Copy out the line bearing "Image resolution: width=900" and all the lines after it, to the very end of the material below, exactly as written.
————
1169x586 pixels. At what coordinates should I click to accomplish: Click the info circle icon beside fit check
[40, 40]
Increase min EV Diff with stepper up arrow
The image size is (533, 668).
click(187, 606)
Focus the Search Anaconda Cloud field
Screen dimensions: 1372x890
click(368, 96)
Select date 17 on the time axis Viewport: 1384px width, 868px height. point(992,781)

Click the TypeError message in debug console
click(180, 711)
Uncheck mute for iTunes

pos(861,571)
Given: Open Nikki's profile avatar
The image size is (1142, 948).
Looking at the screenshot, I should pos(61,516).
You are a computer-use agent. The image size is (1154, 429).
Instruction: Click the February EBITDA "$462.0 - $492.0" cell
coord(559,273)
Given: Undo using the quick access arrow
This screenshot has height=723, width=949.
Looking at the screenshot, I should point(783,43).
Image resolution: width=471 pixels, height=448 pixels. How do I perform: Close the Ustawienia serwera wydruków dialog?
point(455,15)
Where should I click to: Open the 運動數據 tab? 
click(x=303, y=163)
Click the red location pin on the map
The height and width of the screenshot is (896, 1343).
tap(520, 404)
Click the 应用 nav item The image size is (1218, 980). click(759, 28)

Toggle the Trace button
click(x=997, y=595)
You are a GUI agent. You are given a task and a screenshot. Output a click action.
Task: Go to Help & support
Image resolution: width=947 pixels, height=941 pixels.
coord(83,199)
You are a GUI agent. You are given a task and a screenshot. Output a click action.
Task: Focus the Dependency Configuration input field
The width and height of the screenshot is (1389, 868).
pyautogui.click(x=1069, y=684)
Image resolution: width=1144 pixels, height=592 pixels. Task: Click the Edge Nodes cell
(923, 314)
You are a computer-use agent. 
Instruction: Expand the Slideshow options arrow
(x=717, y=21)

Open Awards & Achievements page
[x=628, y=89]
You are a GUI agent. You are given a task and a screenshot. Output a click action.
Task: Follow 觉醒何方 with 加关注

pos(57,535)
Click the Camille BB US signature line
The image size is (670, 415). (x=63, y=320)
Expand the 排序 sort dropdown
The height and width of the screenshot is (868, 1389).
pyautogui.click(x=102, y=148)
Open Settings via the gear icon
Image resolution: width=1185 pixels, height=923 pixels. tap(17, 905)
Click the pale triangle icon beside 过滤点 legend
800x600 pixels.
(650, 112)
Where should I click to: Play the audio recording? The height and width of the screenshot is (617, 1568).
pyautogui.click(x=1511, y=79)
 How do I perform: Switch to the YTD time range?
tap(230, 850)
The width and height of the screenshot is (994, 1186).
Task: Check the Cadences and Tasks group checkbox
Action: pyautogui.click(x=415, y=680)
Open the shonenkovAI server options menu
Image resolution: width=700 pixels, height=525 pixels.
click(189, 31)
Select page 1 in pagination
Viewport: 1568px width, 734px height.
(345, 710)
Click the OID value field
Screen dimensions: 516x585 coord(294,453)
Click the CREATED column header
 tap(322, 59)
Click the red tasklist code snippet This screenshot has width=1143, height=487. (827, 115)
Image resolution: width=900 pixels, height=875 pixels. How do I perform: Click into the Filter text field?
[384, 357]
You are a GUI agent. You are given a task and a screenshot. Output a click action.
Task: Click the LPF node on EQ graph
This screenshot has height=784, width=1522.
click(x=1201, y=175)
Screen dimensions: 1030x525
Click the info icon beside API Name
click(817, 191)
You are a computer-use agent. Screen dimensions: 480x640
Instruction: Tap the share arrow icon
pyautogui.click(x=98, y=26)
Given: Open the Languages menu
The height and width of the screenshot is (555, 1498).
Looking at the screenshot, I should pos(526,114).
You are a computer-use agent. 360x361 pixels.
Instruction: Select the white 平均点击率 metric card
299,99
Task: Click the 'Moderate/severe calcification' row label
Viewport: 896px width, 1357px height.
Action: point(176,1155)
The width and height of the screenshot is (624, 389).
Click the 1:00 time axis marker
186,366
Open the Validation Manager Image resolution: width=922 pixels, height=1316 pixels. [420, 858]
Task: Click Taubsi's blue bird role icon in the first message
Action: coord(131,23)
————
▸ **TASK ANSWER**
Image resolution: width=900 pixels, height=875 pixels. How do I perform: Click into the Filter text field?
[384, 357]
You are a GUI agent. You are given a task and a screenshot. Output a click action.
Task: Click the LPF node on EQ graph
This screenshot has height=784, width=1522.
click(x=1201, y=175)
Screen dimensions: 1030x525
Click the info icon beside API Name
click(817, 191)
You are a computer-use agent. Screen dimensions: 480x640
Instruction: Tap the share arrow icon
pyautogui.click(x=98, y=26)
Given: Open the Languages menu
The height and width of the screenshot is (555, 1498).
Looking at the screenshot, I should pos(526,114).
You are a computer-use agent. 360x361 pixels.
Instruction: Select the white 平均点击率 metric card
299,99
Task: Click the 'Moderate/severe calcification' row label
Viewport: 896px width, 1357px height.
Action: point(176,1155)
The width and height of the screenshot is (624, 389).
Click the 1:00 time axis marker
186,366
Open the Validation Manager Image resolution: width=922 pixels, height=1316 pixels. [420, 858]
Task: Click Taubsi's blue bird role icon in the first message
Action: coord(131,23)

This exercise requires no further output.